Flaking paint can be a common problem with wood exteriors. Often times, flaking is due to paint that was applied to a dirty or greasy surface, but it is equally common for a fair amount of sun and rain to result in flaking as well. To remedy this, use a scraper and remove the flakes along with other questionable spots. Sand the surface and reapply primer, allowing it to dry before finishing it with a fresh coat of paint.
Mold can be a big headache for exterior wood. Mold always indicates a moisture source, which must be eliminated before any repainting can begin. If you can get rid of the problem — a leaking gutter for instance — then you can correct the issue. Wash the area with a fungicide and rinse it thoroughly. If you need to resurface and repaint, you can do it then.
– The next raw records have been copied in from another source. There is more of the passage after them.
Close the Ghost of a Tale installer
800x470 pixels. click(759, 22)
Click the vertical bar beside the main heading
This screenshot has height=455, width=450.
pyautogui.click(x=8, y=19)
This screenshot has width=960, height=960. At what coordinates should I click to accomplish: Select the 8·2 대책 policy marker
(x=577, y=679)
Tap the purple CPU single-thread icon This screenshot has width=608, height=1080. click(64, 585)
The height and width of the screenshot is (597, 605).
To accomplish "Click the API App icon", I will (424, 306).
Like mold, rotting wood is frequently caused by water, but it may also be due to wood-eating pests like termites. Extreme problems of rot usually call for a replacement of the wood. If the problem is contained in small, localized areas, you may be able to cut away the damaged material and fill the area. Then you'll need to prime and repaint. By keeping up the maintenance and checking up regularly, you can usually head off this problem early. If you let that paint job go, problems like this are sure to creep in.
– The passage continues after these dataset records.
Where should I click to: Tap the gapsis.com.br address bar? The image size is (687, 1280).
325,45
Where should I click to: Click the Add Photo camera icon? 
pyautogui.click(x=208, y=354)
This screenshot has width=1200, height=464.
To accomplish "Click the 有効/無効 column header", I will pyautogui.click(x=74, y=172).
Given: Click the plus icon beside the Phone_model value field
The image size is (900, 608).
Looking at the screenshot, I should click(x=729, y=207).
Bleached or discolored wood is an issue for bare and preserved wood. If you want a natural look to the wood and don't plan to paint it, try a wood cleaner to restore its natural color and tones before coating it with a natural finish.
A very common problem for joints and panels is cracking, which is caused by continued expansion and contraction due to the weather. The cracks are then subject to water penetration, which if left unchecked, can cause rot and other damage to your wood. To fix this, the cracks must be raked out and then treated with filler that will flex with the expanding and contracting. Finally, prime the areas and then repaint.
Loose and crumbling putty is a common problem for windows. As glass expands and contracts because of the weather, it allows moisture to seep inside and can cause the putty to deteriorate. If it is not handled soon, it may eventually damage the wood. Intense sunlight can cause the putty to crumble as well. Simply the fill the cracks in the putty to fix it.
Seeing knots throughout your paint job is common, but it could have been warded off by sealing the knotted areas before priming. If you did seal it, sometimes direct sunlight will still allow them to seep through. To correct this issue, remove the sap and reseal the knot. Be sure that no sap remains deep down in the knot. A heat gun may remove the sap from the deep crannies. Then, you need to resurface and repaint the area.
A wood exterior requires continual care. Small problems will almost always evolve into big messes if not taken care of right away. Take great pains with wood before you paint it by sealing and priming it carefully. Wood is not a forgiving element if you make any mistakes or find yourself taking a shortcut. On the other hand, wood is one of our most basic building blocks and produces some of the most beautiful architecture from rustic cabins to those stop-you-in-your-tracks painted ladies. Deal with these issues right away and your wood will last much longer.